_To do_:
Return exactly the lines of the data below, from the one that contains "Where should I" through the final line, and leave out every picture.

Material for this task below:

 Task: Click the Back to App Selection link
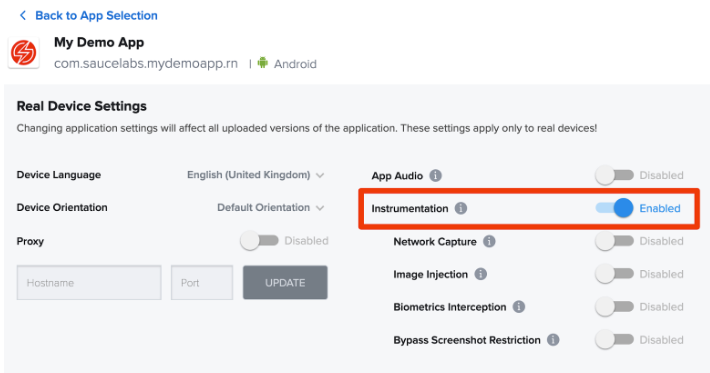click(96, 15)
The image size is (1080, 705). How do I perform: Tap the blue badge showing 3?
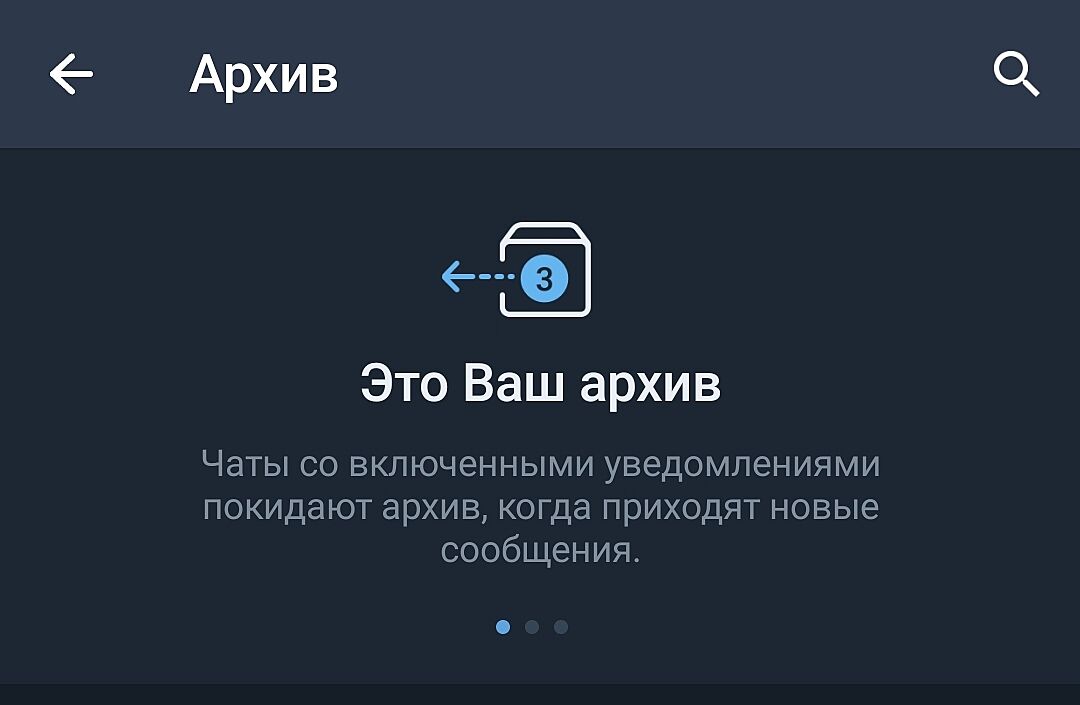(x=544, y=279)

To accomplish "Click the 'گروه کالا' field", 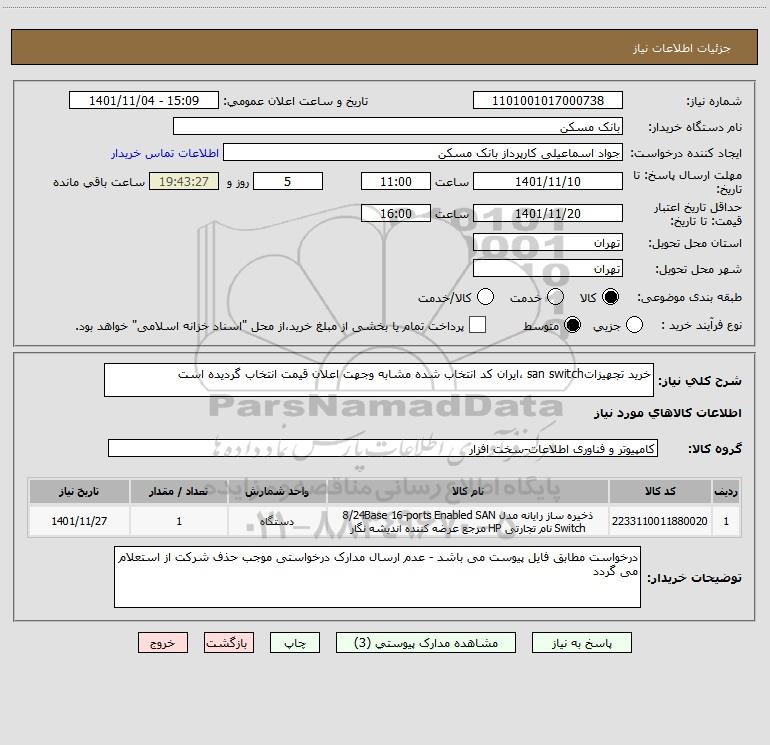I will point(382,448).
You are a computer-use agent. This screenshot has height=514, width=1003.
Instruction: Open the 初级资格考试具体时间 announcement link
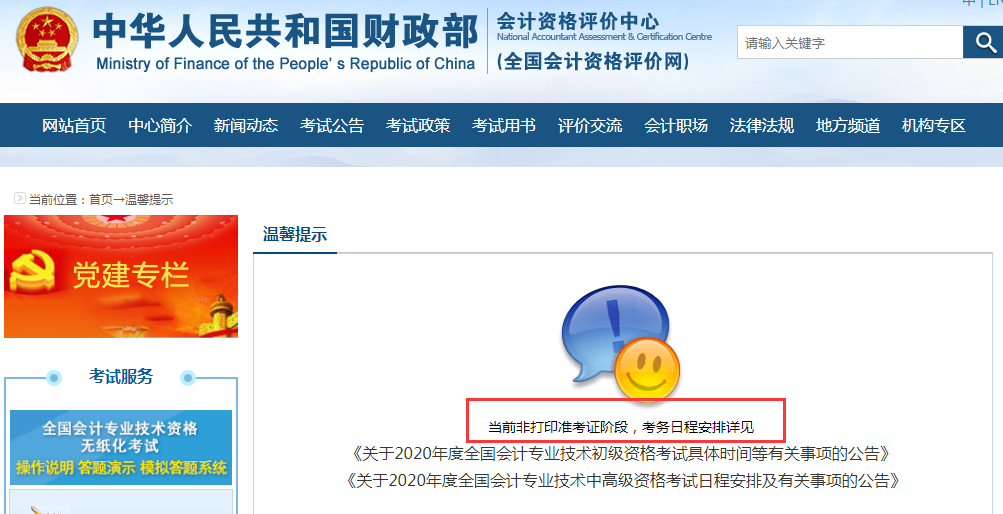(x=620, y=454)
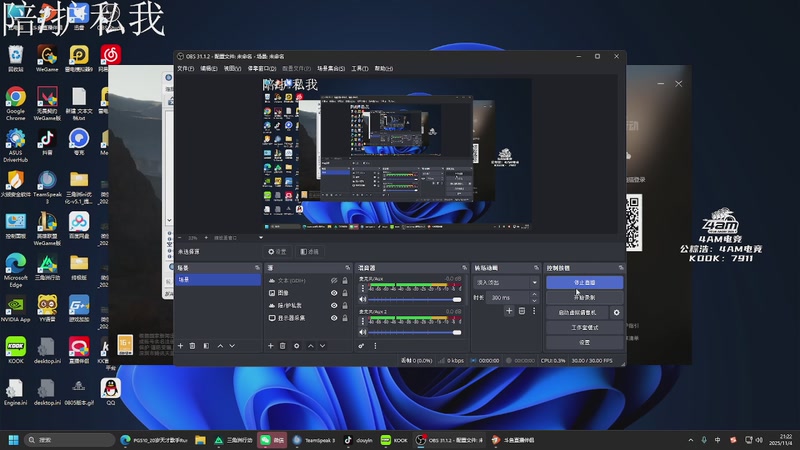The width and height of the screenshot is (800, 450).
Task: Add a new source with the plus icon
Action: pyautogui.click(x=270, y=345)
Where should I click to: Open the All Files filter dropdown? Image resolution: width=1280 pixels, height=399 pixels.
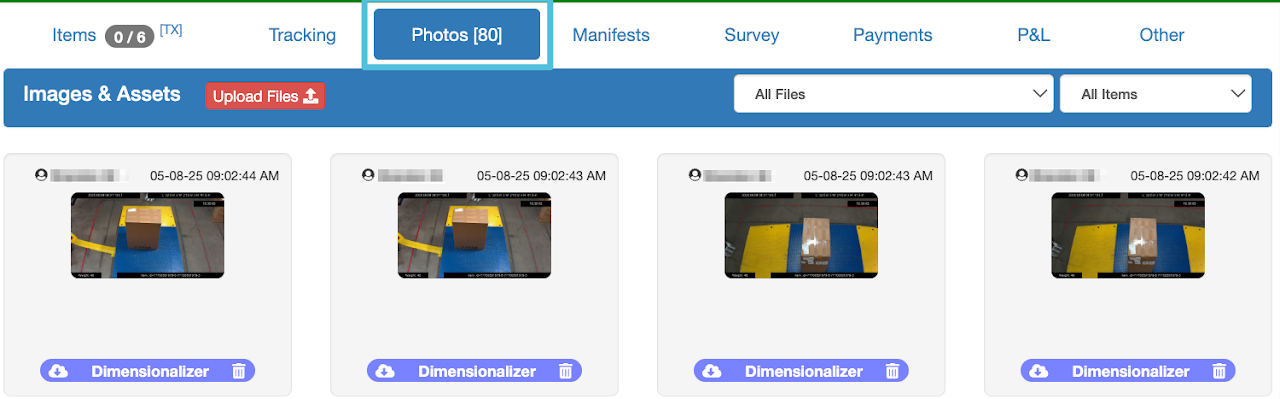click(894, 94)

End of Material for this task.

_Answer area_:
Where should I click to: Open the All Files filter dropdown? Image resolution: width=1280 pixels, height=399 pixels.
click(894, 94)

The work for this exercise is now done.